**Your task**
Would you please return the lines of the entries below starting at the line that has "[back] (874, 1266)" and ending at the line that has "POE XBOX Currency (677, 2212)", both included, exactly as they are?

[Source records — start]

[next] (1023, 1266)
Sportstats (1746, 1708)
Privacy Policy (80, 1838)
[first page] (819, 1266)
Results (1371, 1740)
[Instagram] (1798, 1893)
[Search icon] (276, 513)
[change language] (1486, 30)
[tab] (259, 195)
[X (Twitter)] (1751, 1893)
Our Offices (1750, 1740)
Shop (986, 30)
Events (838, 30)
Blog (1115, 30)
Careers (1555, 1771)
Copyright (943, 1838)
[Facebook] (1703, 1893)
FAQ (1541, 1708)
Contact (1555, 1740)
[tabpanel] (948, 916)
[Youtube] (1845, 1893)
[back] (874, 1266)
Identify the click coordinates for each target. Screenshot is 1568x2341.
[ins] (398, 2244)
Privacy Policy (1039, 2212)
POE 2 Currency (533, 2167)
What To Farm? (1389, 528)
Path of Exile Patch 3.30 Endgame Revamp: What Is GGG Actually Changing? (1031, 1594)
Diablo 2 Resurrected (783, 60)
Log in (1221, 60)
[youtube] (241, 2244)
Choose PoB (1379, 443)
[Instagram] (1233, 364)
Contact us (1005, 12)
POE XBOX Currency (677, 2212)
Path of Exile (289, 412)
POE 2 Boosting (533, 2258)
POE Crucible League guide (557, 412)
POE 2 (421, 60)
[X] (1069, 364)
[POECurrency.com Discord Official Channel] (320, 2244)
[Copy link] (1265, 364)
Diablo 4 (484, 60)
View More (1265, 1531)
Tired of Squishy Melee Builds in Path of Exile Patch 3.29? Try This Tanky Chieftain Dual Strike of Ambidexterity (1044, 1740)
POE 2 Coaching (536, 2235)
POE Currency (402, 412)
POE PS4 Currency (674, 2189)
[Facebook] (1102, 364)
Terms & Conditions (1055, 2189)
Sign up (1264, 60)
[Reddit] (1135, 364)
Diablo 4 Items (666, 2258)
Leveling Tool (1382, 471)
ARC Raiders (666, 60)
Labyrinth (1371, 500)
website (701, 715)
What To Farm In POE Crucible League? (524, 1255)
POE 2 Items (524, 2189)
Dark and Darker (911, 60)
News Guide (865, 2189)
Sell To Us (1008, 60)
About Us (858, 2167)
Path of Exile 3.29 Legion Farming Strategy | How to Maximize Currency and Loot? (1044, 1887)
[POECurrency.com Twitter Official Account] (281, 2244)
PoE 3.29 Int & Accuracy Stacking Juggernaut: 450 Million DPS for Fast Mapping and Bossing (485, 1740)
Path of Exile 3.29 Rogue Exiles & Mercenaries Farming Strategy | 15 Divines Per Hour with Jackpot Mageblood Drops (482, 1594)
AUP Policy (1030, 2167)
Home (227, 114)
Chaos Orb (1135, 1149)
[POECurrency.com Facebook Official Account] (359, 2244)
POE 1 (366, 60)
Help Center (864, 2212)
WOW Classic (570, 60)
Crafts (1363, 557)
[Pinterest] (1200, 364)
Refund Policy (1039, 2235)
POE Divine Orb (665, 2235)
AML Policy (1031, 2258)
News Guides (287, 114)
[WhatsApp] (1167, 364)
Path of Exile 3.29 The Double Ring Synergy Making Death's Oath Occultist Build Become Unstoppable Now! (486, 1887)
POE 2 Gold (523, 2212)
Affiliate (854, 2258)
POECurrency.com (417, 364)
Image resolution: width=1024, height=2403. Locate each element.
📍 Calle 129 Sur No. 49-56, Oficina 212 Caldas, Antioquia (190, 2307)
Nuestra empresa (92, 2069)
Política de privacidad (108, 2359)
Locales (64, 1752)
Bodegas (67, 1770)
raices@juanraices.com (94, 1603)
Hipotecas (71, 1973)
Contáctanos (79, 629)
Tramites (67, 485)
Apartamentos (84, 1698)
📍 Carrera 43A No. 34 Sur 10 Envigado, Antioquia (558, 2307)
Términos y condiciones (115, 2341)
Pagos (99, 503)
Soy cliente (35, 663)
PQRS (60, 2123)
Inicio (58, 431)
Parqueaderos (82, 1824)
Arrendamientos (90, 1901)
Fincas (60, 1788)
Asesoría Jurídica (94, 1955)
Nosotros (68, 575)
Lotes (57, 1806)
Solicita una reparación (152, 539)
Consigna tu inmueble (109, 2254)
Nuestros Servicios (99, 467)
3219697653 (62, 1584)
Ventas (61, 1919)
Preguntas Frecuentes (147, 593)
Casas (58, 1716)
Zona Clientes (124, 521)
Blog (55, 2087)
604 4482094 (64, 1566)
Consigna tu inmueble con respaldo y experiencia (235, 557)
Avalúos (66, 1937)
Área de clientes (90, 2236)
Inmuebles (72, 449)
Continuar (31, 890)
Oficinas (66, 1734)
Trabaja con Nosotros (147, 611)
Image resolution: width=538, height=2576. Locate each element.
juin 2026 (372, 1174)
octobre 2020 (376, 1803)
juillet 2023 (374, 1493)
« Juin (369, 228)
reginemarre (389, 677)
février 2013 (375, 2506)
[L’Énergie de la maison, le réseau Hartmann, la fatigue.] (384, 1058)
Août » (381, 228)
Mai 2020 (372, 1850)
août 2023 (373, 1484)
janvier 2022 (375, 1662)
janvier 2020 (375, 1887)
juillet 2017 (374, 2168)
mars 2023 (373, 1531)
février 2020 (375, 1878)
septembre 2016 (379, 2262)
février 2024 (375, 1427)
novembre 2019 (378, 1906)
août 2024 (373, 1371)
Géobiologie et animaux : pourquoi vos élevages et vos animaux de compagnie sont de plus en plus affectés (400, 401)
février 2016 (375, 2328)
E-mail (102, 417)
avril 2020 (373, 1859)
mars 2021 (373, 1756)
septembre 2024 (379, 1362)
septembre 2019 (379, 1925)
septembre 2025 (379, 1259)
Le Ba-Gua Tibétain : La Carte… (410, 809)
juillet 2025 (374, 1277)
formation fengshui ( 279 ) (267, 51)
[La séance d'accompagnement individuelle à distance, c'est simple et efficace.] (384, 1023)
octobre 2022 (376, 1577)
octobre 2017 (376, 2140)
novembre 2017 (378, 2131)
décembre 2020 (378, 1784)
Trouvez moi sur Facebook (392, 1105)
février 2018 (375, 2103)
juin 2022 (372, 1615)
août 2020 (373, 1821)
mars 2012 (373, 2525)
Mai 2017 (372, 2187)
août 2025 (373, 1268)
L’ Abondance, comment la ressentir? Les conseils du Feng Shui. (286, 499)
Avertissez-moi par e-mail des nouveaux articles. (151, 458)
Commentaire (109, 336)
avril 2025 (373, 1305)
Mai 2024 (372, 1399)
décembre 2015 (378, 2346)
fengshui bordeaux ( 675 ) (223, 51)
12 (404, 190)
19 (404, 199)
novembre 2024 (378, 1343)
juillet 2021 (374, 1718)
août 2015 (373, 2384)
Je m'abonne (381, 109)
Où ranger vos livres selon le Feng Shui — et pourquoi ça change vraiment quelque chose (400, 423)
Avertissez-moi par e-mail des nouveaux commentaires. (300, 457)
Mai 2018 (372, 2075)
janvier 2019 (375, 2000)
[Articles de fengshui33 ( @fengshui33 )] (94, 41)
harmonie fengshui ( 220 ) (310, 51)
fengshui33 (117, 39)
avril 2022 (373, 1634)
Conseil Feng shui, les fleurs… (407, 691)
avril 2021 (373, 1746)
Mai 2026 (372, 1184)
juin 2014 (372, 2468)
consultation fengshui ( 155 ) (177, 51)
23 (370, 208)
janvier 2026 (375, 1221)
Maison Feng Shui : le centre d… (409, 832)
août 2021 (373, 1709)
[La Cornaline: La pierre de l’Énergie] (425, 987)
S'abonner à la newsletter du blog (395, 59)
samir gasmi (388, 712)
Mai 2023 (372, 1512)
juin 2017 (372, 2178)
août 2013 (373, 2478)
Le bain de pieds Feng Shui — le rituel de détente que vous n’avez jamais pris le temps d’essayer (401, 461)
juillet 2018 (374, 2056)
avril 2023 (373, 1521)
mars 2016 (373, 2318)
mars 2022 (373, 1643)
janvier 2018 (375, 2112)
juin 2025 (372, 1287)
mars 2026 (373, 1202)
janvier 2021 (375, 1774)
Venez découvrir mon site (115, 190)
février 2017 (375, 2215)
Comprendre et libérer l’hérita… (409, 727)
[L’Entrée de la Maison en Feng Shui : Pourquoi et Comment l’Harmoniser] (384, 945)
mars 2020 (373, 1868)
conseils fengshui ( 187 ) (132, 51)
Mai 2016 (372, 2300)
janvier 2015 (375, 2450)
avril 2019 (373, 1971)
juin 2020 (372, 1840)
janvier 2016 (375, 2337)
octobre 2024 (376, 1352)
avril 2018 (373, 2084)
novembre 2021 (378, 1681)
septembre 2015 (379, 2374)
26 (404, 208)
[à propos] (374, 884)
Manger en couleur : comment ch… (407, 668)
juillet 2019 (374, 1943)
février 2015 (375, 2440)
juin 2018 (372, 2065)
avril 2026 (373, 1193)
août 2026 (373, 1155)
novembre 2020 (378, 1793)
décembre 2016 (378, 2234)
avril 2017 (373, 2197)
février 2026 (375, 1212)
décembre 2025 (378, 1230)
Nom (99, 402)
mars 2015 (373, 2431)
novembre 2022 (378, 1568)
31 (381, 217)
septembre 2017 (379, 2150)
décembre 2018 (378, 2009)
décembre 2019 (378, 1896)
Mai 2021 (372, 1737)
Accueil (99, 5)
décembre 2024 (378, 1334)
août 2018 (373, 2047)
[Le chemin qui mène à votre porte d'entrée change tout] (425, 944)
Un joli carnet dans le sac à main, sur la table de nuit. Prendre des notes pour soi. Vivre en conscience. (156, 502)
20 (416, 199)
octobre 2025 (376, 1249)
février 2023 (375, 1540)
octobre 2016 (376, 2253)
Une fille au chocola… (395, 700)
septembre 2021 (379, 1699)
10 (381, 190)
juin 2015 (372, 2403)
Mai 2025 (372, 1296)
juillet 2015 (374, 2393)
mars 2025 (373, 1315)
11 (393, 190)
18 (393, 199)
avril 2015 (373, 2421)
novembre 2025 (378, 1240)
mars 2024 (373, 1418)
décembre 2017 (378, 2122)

[Source records — finish]

**Answer to this task**
[back] (874, 1266)
Identify the click coordinates for each target. Screenshot is 1568x2341.
[ins] (398, 2244)
Privacy Policy (1039, 2212)
POE 2 Currency (533, 2167)
What To Farm? (1389, 528)
Path of Exile Patch 3.30 Endgame Revamp: What Is GGG Actually Changing? (1031, 1594)
Diablo 2 Resurrected (783, 60)
Log in (1221, 60)
[youtube] (241, 2244)
Choose PoB (1379, 443)
[Instagram] (1233, 364)
Contact us (1005, 12)
POE XBOX Currency (677, 2212)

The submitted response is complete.